(Extracted data entries)

■ ■ ■ ■ ■

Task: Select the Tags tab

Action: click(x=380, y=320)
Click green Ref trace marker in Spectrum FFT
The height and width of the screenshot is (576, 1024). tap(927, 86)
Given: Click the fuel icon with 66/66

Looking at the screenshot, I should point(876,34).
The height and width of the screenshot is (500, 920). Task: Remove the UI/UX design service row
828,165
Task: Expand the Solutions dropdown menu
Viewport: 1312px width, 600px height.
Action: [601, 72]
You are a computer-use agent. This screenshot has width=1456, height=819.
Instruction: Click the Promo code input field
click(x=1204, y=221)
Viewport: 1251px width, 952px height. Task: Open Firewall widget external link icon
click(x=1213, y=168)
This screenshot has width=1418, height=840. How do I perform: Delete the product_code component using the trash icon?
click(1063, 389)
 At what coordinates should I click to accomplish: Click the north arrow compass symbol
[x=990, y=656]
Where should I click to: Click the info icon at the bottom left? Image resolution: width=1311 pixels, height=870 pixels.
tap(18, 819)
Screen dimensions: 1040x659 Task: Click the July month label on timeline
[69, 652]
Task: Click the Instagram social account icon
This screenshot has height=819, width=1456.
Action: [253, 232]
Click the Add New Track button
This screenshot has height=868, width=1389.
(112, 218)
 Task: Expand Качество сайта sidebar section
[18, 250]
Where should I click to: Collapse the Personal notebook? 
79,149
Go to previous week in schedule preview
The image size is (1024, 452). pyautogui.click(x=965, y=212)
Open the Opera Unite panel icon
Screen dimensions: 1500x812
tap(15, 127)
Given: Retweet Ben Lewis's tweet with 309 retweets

■ ■ ■ ■ ■

#### What the task requires
Copy out every one of the records above line for line, with no changes to wording, numbers, or punctuation.

#### Answer for the task
Task: Select the Tags tab

Action: click(x=380, y=320)
Click green Ref trace marker in Spectrum FFT
The height and width of the screenshot is (576, 1024). tap(927, 86)
Given: Click the fuel icon with 66/66

Looking at the screenshot, I should point(876,34).
The height and width of the screenshot is (500, 920). Task: Remove the UI/UX design service row
828,165
Task: Expand the Solutions dropdown menu
Viewport: 1312px width, 600px height.
Action: [601, 72]
You are a computer-use agent. This screenshot has width=1456, height=819.
Instruction: Click the Promo code input field
click(x=1204, y=221)
Viewport: 1251px width, 952px height. Task: Open Firewall widget external link icon
click(x=1213, y=168)
This screenshot has width=1418, height=840. How do I perform: Delete the product_code component using the trash icon?
click(1063, 389)
 At what coordinates should I click to accomplish: Click the north arrow compass symbol
[x=990, y=656]
Where should I click to: Click the info icon at the bottom left? Image resolution: width=1311 pixels, height=870 pixels.
tap(18, 819)
Screen dimensions: 1040x659 Task: Click the July month label on timeline
[69, 652]
Task: Click the Instagram social account icon
This screenshot has height=819, width=1456.
Action: [253, 232]
Click the Add New Track button
This screenshot has height=868, width=1389.
(112, 218)
 Task: Expand Качество сайта sidebar section
[18, 250]
Where should I click to: Collapse the Personal notebook? 
79,149
Go to previous week in schedule preview
The image size is (1024, 452). pyautogui.click(x=965, y=212)
Open the Opera Unite panel icon
Screen dimensions: 1500x812
tap(15, 127)
Given: Retweet Ben Lewis's tweet with 309 retweets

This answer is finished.